**Selected text**.
╭──

Asya Lukin burst onto the Israeli art scene over 10 years ago riding the wave of the New Barbizon group: five women from the former Soviet Union who came of age as painters in Israel. The original members of this collective undertook the ambitious endeavor of painting an array of Israeli social and urban landscapes. They achieved broad acclaim, culminating in the 2017 exhibition New Barbizon: Back to Life, curated by Yaniv Shapira at the Mishkan Museum of Art, Ein Harod.
Among their many accomplishments, these émigré painters demonstrated that art could be authentically Israeli without taking an overt stance on local politics. They showed that visually rich depictions of poor neighborhoods could be as meaningful, and at least as compelling, as the “scarcity of material” aesthetic championed by previous generations.
As with all consequential tides, debris gets mixed in with the refreshing flow. Alongside many wondrous pieces come along haphazard works that rely on easily recognizable scenery with local flavor, rather than on visual refinement.
Lukin never made this compromise. For a mix of personal and professional reasons, she left the New Barbizon group and disappeared from the public eye.
Her work has just reemerged for broad attention in a current exhibition at Rothschild Fine Art Gallery in Tel Aviv. Lukin rejoins forces and visions with curator Shapira for her first public exposure since 2018.
What the exhibition shows
The exhibition showcases a vast series of small-scale works on paper in acrylic and tempera, alongside larger oil paintings and a handful of sculptures. All the pieces revolve around a single theme: hospital life. Fading or recovering patients and loving or reluctant visitors of all ages and social strata populate Lukin’s works.

╰──

**What is expected**.
Copy out the part of the Asya Lukin article starting at "Lukin never made" and ending at "the public eye.". Rely only on the Asya Lukin article.

**Raw data**.
╭──

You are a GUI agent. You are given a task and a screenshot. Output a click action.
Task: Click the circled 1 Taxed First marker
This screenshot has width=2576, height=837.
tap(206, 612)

╰──

**Exercise output**.
Lukin never made this compromise. For a mix of personal and professional reasons, she left the New Barbizon group and disappeared from the public eye.